A walk in the national park
Did you know it's National Parks Week in New York City? MNN got a behind-the-scenes tour of three sites people don't usually think of when they hear national parks.
MOVING TIME: Workers hired by the National Park Service move the onetime home of Alexander Hamilton, known as Hamilton Grange National Memorial, toward to its ultimate location at a new site in St. Nicholas Park in New York. (AP Photo/Brian McDermott)
Brownstones on busy residential/commercial streets in Manhattan are national parks? You betcha. This National Historic Site is kind of like a dusty, slightly raggedy old museum but it’s also a fascinating look at the life of Teddy Roosevelt, revered president, consummate outdoorsman and early Abercrombie and Fitch model.

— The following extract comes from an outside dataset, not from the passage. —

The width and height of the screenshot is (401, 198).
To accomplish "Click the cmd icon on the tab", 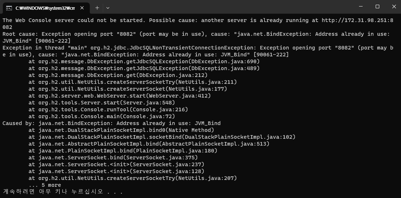I will (9, 8).
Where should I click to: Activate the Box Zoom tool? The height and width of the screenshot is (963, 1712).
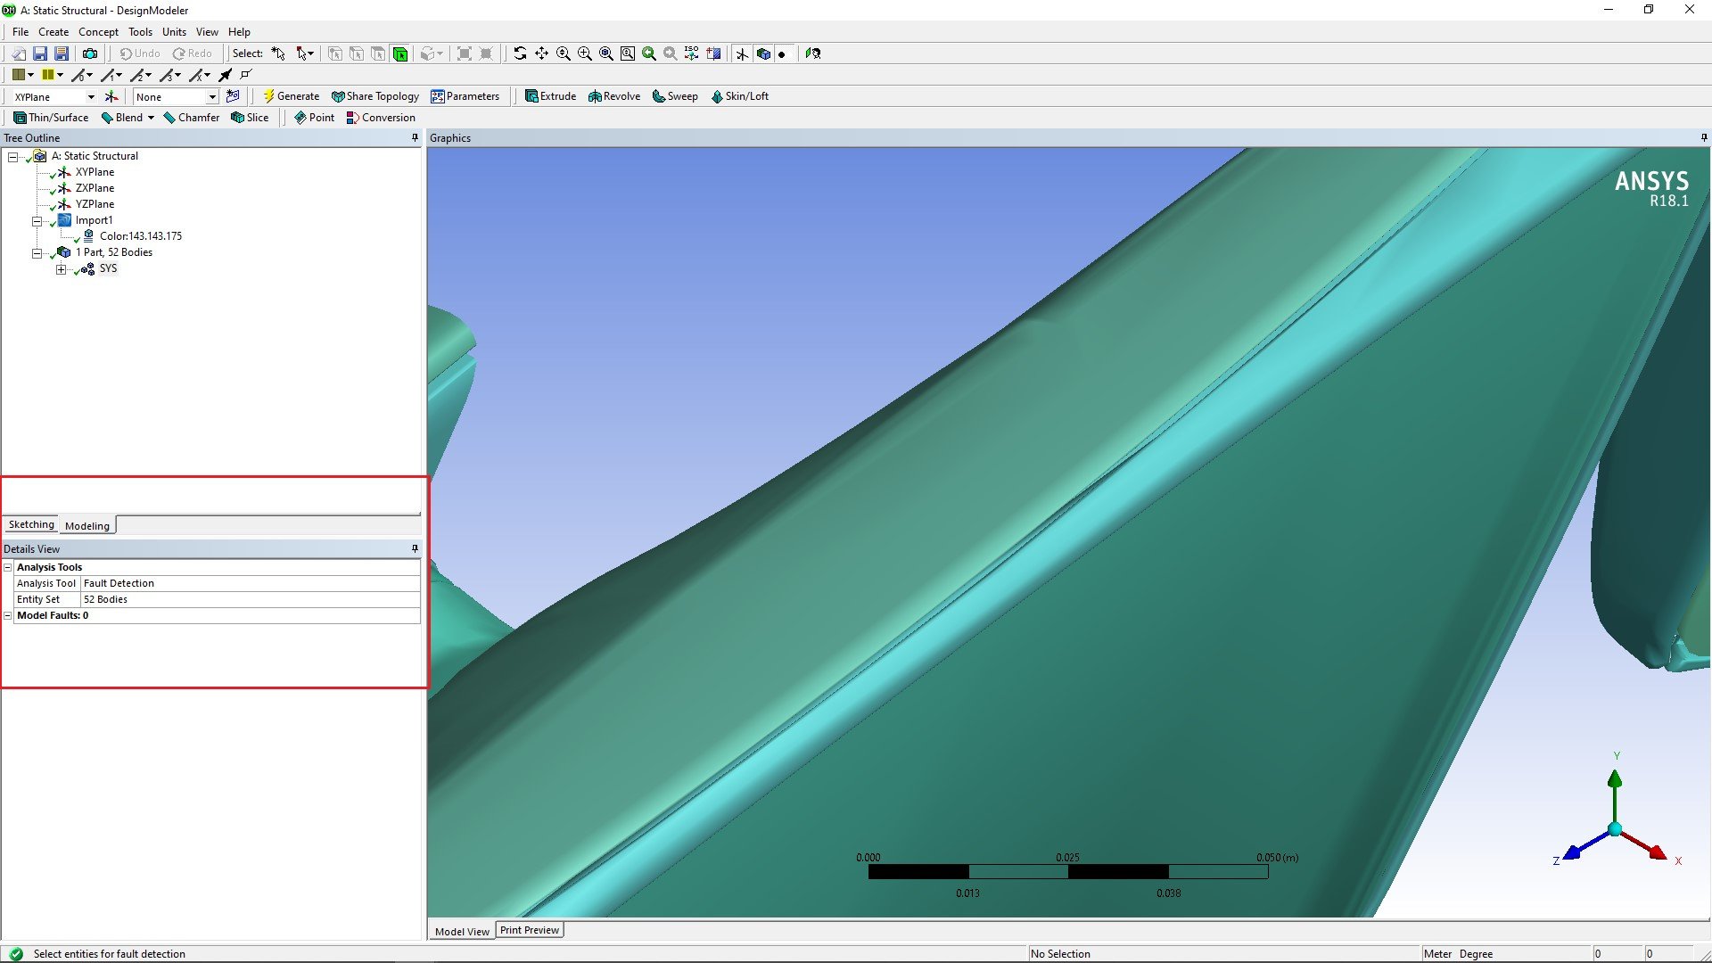585,54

Most associate TR as an untamable, rough-ridin’ man of the wild but he was born (a sickly) child into money and privilege in this recreated 19th century home. Save for the AC units, each room in the brownstone is filled with TR memorabilia (including a dashing Brooks Brothers safari suit -- pictured right -- and a fair amount of antique taxidermy) and original and replica furnishings. Appropriately, ranger Mike D’Amato is a walking encyclopedia or everything and anything Teddy Roosevelt.
The Hamilton Grange, which was recently moved (very, very carefully) for the third time from Harlem’s Convent Avenue to nearby St. Nicholas Park, is closed to the public until late 2010 while it’s being renovated. The Grange is the name of Founding Father Alexander Hamilton’s summer home that he lived in from 1802 until 1804 when he was killed in a duel by Vice President Aaron Burr. It’s a beautiful home, designed by the same architect as Gracie Mansion, but the story of the man behind it is even more fascinating. Burr, an under-credited, underdog of American politics was an illegitimate child who later went on become the first United States Secretary of the Treasury, co-writer of the Federalist Papers and founder of The New York Post … not a shabby CV. While the Grange is being worked on (MNN got a special hardhat tour) try to catch NPS ranger and certified Hamilton buff Ed Mucci (pictured above) around the neighborhood.
Situated in Lower Manhattan’s administrative district below glass and steel towers that house acronym-centric government agencies like the EPA, FBI and FEMA, the African Burial Ground Memorial is one of those blink-and-you’ll-miss-it spots. This small but thoughtfully designed national monument -- proclaimed one in 2006 -- and adjacent visitor center is a moving tribute to the thousands of freed and enslaved Africans that were interred in a 6.6-acre burial ground Lower Manhattan during the 17th and 18th centuries. Ranger Doug Massenburg (pictured right) gives dramatic, interpretive tours of the memorial that’s part performance art, part somber history lesson, making this one of America’s more emotionally charged national park sites.